* [Material provided]

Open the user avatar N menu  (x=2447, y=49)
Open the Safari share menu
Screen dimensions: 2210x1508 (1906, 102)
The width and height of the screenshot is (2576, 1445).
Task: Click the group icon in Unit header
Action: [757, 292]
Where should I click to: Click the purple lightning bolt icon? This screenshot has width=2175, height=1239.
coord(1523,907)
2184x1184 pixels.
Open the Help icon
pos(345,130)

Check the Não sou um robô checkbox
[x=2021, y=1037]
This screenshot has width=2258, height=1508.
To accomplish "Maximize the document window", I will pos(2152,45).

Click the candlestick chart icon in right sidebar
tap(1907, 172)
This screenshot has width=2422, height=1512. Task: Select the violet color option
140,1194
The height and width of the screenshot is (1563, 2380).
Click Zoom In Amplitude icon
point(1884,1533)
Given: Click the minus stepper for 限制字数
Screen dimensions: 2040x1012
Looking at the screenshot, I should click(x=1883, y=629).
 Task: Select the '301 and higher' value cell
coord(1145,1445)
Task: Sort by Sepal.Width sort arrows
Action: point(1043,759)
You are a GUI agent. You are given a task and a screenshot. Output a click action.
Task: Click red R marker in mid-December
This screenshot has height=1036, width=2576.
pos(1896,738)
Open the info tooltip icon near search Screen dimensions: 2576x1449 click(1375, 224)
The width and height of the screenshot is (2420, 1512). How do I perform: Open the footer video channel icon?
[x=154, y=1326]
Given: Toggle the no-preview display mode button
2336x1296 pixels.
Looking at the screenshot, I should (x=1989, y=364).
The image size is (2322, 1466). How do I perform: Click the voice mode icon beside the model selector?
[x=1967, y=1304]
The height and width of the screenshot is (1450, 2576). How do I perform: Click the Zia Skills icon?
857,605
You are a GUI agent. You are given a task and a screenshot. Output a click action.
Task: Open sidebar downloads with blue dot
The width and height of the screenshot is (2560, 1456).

* [Aim of the exercise] Give back all the material, with each line exactly as it stands.

* [Answer to this exercise]
Open the user avatar N menu  (x=2447, y=49)
Open the Safari share menu
Screen dimensions: 2210x1508 (1906, 102)
The width and height of the screenshot is (2576, 1445).
Task: Click the group icon in Unit header
Action: [757, 292]
Where should I click to: Click the purple lightning bolt icon? This screenshot has width=2175, height=1239.
coord(1523,907)
2184x1184 pixels.
Open the Help icon
pos(345,130)

Check the Não sou um robô checkbox
[x=2021, y=1037]
This screenshot has width=2258, height=1508.
To accomplish "Maximize the document window", I will pos(2152,45).

Click the candlestick chart icon in right sidebar
tap(1907, 172)
This screenshot has width=2422, height=1512. Task: Select the violet color option
140,1194
The height and width of the screenshot is (1563, 2380).
Click Zoom In Amplitude icon
point(1884,1533)
Given: Click the minus stepper for 限制字数
Screen dimensions: 2040x1012
Looking at the screenshot, I should click(x=1883, y=629).
 Task: Select the '301 and higher' value cell
coord(1145,1445)
Task: Sort by Sepal.Width sort arrows
Action: point(1043,759)
You are a GUI agent. You are given a task and a screenshot. Output a click action.
Task: Click red R marker in mid-December
This screenshot has height=1036, width=2576.
pos(1896,738)
Open the info tooltip icon near search Screen dimensions: 2576x1449 click(1375, 224)
The width and height of the screenshot is (2420, 1512). How do I perform: Open the footer video channel icon?
[x=154, y=1326]
Given: Toggle the no-preview display mode button
2336x1296 pixels.
Looking at the screenshot, I should (x=1989, y=364).
The image size is (2322, 1466). How do I perform: Click the voice mode icon beside the model selector?
[x=1967, y=1304]
The height and width of the screenshot is (1450, 2576). How do I perform: Click the Zia Skills icon?
857,605
You are a GUI agent. You are given a task and a screenshot. Output a click action.
Task: Open sidebar downloads with blue dot
The width and height of the screenshot is (2560, 1456).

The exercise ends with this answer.